Every administration has a movie, writes Shlaes, and Obama's is "The Matrix." I'm guessing that since the "socialist" moniker isn't sticking, it's time to raise the ante and start depicting the new occupant of the White House as a malign artificially intelligent machine.
Now it is true, one must admit, that Barack Obama looks damn good in a pair of designer sunglasses. But the healthcare/Matrix analogy still seems just a little bit stretched. Some excerpts:
In the Obama Era, it seems, we all pick our way through anxious lives that have something to do with software. Like Keanu Reeves's Neo, we realize hour-to-hour that we are being manipulated by a system that has its own larger plan....
The administration seems almost to relish the sinister aspect of government-run health care. Otherwise it wouldn't have created a position called "National Coordinator of Health Information Technology." That's a title worthy of Rhineheart, Neo's boss, who tells him, "This company is one of the top software companies in the world because every single employee understands that they are part of a whole...."

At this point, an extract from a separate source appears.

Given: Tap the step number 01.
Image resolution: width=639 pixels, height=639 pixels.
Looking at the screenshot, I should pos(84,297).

Peter Orszag, director of the Office of Management and Budget in the Obama White House, is a nice, smart man. But Orszag's facial features took on a resemblance to those of Agent Smith when he said recently: "There's a lot of momentum behind health care." Momentum: Something's coming, so accept it or run.

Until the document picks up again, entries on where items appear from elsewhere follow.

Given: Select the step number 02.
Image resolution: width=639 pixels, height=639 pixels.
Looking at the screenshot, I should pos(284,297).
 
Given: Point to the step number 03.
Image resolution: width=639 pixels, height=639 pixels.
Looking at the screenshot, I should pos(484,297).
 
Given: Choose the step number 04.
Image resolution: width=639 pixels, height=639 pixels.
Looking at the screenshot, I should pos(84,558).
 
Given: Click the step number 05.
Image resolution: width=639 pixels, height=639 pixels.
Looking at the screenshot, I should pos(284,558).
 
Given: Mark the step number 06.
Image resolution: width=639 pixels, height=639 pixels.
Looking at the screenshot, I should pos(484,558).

Squeezed in between these ludicrous observations are some quotes from an American Enterprise Institute talking-point generator warning us that Obama's healthcare plan will require raising taxes. Fair enough -- but I'm still missing how exactly that equates to the exploitation of billions of human bodies as batteries to power a civilization of rogue AIs.
"All this explains why panicked Republicans are ranging wide in their search for leadership," writes Shlaes. "A mere politician won't stop this Matrix -- they need a superhero."
Actually, what Republicans need to do is accept reality. Americans want a decent healthcare system. If there is an analogy to be drawn from "The Matrix" that applies to the current political scene, it's that Americans have finally woken up, and seen the world as it really is. Eventually, if Republicans want to continue participating in the governance of the United States, they will follow suit.